Bronx bus riders can check out their new schedules and routes for the MTA’s borough-wide redesign of the network, which kicks in at the end of the month.
The Metropolitan Transportation Authority released the new timetables and maps Tuesday, detailing the years-in-the-works overhaul that taking effect on June 26.
“Faster, more reliable service in the Bronx is right around the corner,” said New York City Transit President Richard Davey in a statement on June 8. “We encourage our Bronx riders to review new maps, timetables and use our trip planning tool to make the transition to updated stop locations and new schedules as smooth as possible.”
The agency has been redesigning its ancient bus networks borough by borough over the past four years to simplify the circuitous webs of routes that in some cases date back to old trolley lines from a century ago and include consolidations of old private bus lines.
In the Bronx, 13 of 46 routes will change, and there will be two new ones.
The redesign will also cut about 400 local and limited bus stops — some 18% of the network — to better space out the stations and speed up travel times.
New York City has much closer stops than its peers around the world, and each removed station saves about 20 seconds in travel time for the borough’s roughly 635,000 riders that commuted by bus pre-pandemic, according to MTA.
The city’s Department of Transportation began instating new bus panels in the spring, and so-called MTA “customer ambassadors” will fan out to key stops in the Bronx and in nearby upper Manhattan to explain the changes to straphangers starting this Sunday, June 12.
The agency also launched a trip planning tool in May for commuters to find the best way to travel around the borough under the new system.

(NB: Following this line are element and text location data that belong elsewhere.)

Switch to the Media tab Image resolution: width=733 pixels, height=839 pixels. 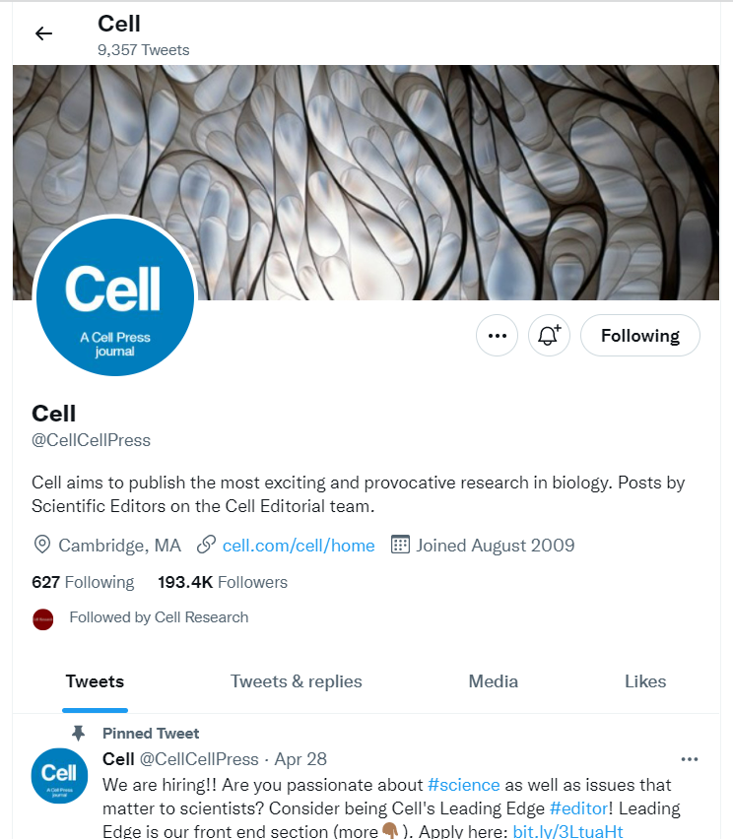pos(493,681)
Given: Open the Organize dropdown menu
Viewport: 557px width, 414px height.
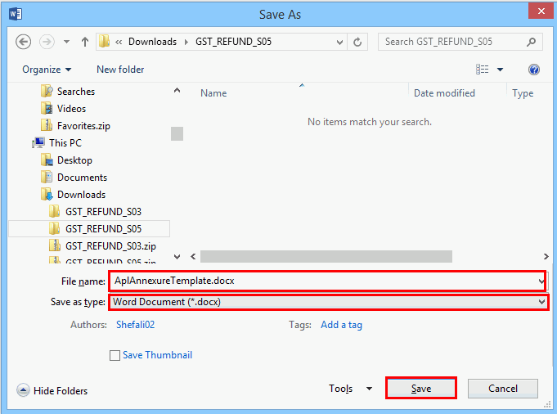Looking at the screenshot, I should pos(47,70).
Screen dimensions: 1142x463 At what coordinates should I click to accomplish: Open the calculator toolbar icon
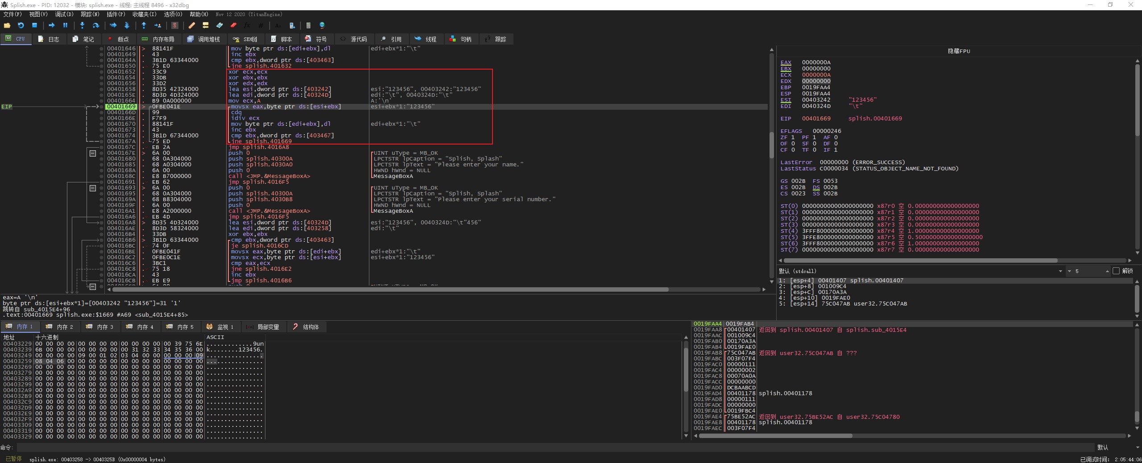(308, 25)
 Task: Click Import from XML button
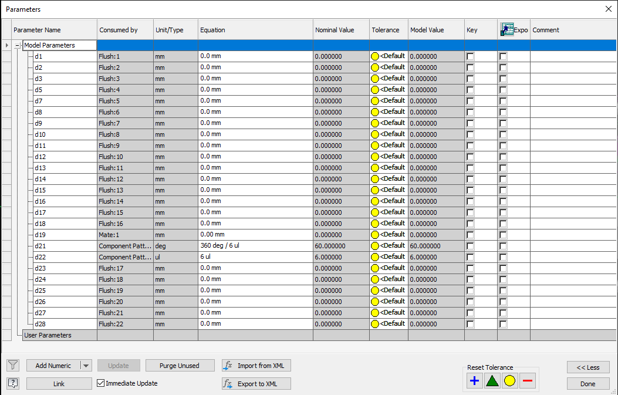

Transit officials relaunched the borough bus redesigns in August after an 18-month hiatus during the height of the pandemic, but the completion of the citywide project was pushed back by five years until 2026.
The scheme was part of the Fast Forward initiative launched under former NYCT President and “train daddy” Andy Byford in 2018 to improve the Big Apple’s subways and buses, but the only bus redesign that the MTA completed pre-COVID was of Staten Island’s express network.
Next up is Queens, for which the MTA released a redone redesign draft plan for that larger network at the end of March.
The authority has yet to release new plans for Brooklyn or Manhattan.
The MTA’s new bus routes and schedules take effect on June 26 and are available at new.mta.info/schedules/bus/bronx.